● **Exercise brief**:
Beginning with the line where "千葉中央・富士見町 (150, 1545)" appears, repeat every remaining line of the entries exactly, the last line included.
::::::::::
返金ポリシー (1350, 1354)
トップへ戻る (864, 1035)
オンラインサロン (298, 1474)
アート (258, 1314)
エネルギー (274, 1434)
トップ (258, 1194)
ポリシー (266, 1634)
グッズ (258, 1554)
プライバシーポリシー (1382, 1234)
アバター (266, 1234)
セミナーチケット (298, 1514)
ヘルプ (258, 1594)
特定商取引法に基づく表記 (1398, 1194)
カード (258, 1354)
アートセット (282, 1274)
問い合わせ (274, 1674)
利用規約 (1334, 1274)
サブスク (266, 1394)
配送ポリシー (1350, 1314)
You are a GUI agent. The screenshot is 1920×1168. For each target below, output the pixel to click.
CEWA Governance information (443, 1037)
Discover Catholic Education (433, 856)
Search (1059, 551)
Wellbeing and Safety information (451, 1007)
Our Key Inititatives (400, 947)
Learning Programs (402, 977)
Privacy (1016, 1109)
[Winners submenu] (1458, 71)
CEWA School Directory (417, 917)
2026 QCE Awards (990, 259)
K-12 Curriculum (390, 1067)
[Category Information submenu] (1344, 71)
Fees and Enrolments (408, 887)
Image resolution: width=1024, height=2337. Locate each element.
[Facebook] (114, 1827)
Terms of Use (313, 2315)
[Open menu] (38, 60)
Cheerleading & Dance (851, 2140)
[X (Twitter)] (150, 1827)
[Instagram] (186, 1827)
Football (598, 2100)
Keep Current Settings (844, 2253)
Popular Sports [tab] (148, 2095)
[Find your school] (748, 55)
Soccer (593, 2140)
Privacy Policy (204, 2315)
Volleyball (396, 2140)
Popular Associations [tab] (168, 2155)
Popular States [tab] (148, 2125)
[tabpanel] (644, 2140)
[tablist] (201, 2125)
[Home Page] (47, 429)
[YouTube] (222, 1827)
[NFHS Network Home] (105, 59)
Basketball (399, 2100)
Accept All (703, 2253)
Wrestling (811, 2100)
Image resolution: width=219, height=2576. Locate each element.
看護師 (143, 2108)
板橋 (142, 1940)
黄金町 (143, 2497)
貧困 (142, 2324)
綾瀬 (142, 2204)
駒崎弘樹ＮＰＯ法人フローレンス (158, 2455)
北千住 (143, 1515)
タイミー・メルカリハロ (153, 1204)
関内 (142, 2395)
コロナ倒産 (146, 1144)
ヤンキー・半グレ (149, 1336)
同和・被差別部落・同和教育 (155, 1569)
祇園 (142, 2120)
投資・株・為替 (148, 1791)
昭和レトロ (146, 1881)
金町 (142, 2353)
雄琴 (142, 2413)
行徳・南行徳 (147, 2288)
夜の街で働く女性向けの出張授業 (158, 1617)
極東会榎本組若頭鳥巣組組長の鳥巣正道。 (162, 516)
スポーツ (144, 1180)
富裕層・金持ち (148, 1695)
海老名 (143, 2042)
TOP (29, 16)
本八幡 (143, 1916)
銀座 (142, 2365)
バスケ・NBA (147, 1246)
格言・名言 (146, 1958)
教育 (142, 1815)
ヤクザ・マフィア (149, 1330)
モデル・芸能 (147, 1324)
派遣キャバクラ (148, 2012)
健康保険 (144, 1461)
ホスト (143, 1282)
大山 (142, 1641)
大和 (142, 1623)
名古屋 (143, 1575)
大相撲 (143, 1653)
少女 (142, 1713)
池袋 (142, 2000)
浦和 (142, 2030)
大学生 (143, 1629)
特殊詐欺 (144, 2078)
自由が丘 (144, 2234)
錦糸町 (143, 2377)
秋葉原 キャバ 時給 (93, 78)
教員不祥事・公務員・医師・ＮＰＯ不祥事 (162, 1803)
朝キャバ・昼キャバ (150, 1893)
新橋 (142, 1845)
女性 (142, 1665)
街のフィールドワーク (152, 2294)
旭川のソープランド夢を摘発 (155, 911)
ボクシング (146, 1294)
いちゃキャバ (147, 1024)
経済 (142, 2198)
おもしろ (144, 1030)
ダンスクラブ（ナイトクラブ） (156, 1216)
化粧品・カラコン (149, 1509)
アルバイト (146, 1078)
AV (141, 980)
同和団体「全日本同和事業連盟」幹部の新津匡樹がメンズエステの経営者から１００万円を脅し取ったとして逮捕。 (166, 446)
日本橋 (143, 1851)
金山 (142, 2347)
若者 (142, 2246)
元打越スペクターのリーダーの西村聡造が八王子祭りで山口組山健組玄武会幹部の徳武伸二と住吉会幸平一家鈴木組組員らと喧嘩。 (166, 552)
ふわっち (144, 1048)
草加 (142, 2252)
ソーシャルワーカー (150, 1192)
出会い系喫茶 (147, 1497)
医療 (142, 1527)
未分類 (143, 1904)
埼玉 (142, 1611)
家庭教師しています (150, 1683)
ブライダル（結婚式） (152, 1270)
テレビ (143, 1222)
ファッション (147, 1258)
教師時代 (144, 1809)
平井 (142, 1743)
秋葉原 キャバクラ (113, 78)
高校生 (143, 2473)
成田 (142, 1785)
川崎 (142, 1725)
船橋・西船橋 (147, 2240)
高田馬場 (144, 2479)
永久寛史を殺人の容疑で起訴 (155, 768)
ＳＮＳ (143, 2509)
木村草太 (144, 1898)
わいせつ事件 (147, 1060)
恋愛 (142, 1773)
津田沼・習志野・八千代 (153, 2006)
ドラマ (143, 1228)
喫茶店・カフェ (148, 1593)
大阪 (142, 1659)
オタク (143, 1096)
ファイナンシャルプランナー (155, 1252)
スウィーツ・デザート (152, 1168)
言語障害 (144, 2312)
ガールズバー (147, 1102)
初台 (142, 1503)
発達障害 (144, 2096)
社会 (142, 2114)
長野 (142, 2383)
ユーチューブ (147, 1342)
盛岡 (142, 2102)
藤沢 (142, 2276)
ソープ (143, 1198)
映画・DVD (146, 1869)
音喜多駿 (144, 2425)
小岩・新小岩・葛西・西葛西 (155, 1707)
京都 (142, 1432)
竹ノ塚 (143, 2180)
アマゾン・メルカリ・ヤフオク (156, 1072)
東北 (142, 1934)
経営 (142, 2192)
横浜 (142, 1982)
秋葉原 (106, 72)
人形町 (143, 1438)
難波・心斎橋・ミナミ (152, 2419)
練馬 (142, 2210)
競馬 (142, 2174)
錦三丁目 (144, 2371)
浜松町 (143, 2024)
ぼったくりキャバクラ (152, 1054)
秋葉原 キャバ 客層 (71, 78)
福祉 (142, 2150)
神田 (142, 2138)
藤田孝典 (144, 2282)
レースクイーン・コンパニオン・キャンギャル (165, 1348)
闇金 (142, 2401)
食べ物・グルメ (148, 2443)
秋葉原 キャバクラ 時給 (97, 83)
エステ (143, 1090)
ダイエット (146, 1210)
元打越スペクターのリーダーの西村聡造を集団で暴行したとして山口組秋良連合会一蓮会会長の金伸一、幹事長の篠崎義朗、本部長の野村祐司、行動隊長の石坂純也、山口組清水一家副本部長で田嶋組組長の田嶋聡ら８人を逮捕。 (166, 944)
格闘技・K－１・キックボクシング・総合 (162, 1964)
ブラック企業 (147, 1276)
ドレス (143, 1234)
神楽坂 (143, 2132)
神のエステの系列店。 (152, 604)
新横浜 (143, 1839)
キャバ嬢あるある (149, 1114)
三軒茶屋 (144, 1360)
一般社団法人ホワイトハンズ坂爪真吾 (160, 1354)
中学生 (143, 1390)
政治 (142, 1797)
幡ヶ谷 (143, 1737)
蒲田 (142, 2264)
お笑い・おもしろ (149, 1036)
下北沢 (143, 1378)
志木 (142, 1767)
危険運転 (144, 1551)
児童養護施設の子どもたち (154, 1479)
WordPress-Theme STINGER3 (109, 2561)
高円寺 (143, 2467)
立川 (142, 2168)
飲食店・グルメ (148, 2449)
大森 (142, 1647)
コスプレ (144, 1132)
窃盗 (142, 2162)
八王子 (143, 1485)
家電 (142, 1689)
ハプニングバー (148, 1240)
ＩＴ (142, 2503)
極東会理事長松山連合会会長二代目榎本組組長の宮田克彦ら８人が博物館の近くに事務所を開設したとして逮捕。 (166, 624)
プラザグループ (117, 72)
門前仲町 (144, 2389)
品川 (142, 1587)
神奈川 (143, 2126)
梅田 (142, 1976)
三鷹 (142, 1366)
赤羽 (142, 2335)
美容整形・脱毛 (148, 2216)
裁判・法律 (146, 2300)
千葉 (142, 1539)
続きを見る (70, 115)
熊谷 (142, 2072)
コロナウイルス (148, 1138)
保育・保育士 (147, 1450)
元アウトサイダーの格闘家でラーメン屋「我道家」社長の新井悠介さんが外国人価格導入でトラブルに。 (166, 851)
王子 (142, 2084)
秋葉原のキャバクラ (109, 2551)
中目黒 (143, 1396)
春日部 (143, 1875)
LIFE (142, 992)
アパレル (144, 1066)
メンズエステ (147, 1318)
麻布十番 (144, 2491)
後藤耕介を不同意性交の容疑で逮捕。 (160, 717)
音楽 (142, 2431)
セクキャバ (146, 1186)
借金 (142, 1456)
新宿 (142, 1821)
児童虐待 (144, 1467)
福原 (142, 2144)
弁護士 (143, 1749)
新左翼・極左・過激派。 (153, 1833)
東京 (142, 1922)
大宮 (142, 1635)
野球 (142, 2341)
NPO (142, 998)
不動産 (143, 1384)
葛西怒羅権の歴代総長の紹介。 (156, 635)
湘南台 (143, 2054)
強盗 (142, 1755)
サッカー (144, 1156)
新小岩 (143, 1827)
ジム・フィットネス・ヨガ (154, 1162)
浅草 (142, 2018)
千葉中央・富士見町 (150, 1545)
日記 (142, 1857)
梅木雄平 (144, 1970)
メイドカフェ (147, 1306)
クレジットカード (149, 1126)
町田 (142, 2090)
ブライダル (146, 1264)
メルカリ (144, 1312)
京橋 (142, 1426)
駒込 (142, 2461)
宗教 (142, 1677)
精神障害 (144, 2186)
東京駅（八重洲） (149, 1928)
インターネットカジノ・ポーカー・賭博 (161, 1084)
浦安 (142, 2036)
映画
::::::::::
● **Result of the task**:
千葉中央・富士見町 (150, 1545)
日記 (142, 1857)
梅木雄平 (144, 1970)
メイドカフェ (147, 1306)
クレジットカード (149, 1126)
町田 (142, 2090)
ブライダル (146, 1264)
メルカリ (144, 1312)
京橋 (142, 1426)
駒込 (142, 2461)
宗教 (142, 1677)
精神障害 (144, 2186)
東京駅（八重洲） (149, 1928)
インターネットカジノ・ポーカー・賭博 (161, 1084)
浦安 (142, 2036)
映画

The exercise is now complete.